(Extracted records Opens)
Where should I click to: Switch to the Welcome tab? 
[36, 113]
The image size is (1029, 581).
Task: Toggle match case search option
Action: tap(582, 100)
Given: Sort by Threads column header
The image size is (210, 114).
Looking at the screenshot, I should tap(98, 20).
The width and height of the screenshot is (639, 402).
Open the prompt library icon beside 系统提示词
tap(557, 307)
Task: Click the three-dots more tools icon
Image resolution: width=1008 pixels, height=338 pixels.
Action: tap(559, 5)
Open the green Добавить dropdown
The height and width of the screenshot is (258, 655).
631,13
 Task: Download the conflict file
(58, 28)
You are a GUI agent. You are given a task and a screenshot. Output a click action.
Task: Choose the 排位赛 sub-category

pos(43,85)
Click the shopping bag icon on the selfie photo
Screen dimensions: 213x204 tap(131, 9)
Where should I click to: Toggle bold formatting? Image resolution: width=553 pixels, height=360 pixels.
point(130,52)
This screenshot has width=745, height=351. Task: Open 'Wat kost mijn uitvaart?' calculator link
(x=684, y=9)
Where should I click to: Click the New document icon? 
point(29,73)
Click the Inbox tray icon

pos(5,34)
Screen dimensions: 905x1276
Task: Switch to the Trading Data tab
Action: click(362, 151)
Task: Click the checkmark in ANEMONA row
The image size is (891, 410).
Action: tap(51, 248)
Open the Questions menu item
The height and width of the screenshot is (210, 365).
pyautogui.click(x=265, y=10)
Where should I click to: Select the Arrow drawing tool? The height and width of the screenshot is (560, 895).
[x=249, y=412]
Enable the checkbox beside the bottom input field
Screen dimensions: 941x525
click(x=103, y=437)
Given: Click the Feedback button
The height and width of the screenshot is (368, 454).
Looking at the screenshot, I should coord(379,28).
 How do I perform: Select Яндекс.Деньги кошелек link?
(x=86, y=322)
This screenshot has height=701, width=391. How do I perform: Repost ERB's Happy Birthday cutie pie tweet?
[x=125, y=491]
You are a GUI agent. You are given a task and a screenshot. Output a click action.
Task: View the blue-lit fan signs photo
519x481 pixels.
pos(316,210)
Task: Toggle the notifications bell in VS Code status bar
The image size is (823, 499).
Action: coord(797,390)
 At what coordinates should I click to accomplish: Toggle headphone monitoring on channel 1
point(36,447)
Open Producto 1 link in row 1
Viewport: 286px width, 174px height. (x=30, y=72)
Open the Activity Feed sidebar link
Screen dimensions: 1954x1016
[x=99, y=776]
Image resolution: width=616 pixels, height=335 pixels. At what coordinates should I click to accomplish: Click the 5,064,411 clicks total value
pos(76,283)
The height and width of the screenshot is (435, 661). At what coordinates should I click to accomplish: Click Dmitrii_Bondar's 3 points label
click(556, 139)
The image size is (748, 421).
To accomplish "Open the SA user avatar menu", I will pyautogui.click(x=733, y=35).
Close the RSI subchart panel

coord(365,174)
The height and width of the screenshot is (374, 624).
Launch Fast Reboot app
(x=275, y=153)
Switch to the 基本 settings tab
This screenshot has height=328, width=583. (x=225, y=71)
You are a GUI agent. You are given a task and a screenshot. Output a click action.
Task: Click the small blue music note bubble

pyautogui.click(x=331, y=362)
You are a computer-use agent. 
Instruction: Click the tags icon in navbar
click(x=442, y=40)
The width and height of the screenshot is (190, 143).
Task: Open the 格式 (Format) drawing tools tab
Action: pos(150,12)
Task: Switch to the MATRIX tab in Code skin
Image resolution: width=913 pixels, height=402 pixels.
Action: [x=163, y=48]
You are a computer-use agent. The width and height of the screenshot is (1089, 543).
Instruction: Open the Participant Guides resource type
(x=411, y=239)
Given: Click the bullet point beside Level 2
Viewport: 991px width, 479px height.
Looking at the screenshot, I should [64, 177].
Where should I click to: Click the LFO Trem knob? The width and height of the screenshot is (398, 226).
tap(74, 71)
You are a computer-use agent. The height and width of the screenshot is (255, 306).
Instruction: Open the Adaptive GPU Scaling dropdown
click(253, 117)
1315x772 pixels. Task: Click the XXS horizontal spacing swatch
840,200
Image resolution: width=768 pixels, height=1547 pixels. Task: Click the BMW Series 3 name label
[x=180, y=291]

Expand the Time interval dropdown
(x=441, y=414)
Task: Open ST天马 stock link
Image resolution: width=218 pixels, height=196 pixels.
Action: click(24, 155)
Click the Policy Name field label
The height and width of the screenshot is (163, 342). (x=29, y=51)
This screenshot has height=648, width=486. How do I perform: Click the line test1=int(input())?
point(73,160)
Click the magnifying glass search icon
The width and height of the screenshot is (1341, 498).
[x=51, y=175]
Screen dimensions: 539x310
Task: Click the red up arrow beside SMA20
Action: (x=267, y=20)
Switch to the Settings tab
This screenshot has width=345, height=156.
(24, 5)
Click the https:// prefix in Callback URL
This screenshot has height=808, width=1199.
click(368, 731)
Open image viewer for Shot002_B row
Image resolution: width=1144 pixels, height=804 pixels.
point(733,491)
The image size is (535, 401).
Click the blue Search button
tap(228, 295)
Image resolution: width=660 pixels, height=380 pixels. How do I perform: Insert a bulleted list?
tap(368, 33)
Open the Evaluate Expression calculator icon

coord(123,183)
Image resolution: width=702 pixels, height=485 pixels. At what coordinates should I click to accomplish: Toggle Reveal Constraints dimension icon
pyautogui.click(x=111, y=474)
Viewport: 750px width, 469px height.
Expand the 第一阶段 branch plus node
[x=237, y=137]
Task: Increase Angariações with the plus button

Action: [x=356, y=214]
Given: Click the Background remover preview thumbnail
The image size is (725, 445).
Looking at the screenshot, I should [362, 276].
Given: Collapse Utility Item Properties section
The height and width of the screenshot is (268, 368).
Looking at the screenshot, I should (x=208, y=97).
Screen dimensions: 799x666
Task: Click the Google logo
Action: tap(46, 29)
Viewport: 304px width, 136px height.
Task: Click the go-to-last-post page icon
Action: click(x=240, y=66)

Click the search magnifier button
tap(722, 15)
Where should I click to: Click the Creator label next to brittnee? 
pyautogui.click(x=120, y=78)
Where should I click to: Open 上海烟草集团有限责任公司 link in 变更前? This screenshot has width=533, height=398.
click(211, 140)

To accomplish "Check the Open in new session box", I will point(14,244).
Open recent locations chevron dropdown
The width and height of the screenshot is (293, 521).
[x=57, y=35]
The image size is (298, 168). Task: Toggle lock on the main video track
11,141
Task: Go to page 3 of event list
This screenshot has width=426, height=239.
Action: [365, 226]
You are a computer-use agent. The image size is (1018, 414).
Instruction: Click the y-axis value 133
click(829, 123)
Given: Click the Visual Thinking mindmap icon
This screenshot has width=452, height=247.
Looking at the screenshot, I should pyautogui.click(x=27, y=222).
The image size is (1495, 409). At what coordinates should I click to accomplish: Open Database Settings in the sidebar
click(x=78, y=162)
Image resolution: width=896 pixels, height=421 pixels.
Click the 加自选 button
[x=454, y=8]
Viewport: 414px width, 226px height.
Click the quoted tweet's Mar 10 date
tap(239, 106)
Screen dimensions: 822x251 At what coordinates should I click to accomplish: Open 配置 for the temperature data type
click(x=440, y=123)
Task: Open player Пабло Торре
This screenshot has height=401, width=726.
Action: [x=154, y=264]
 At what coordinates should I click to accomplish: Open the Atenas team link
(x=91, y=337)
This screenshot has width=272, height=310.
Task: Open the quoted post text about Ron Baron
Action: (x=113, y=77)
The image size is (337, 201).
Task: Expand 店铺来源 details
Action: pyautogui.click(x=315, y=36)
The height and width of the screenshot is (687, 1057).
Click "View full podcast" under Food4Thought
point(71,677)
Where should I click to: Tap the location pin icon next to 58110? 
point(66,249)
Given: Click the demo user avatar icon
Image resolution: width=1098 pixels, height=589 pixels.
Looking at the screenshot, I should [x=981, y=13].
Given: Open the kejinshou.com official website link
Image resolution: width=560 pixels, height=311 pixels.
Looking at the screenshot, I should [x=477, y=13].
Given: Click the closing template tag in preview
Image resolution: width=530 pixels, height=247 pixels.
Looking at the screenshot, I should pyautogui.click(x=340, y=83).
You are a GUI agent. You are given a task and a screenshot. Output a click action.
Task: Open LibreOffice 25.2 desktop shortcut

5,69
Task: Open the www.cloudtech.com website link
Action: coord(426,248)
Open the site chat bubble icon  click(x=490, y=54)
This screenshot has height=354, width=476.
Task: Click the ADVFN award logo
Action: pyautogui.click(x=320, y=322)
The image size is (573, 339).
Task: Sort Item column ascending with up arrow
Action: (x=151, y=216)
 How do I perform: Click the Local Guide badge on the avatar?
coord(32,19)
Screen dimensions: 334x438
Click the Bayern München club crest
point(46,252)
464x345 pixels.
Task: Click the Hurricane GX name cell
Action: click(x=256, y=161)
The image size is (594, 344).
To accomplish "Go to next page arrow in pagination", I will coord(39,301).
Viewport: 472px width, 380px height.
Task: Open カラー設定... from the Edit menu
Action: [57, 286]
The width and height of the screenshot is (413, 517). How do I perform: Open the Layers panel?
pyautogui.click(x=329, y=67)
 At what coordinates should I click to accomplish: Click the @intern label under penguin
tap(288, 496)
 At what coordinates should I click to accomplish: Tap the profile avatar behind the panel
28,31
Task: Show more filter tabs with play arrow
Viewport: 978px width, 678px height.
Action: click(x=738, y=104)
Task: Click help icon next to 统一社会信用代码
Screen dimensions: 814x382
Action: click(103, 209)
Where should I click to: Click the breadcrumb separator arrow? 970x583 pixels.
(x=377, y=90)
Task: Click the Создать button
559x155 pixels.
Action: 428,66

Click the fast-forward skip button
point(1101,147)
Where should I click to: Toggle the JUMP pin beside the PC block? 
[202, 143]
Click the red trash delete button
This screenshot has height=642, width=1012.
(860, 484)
(Extracted records Closes)
Task to carry out: Output nothing but the lines from the one that contains "Click the red trash delete button" through the final line of the entries above, exactly as they appear.

Solved problem:
Click the red trash delete button
This screenshot has height=642, width=1012.
(860, 484)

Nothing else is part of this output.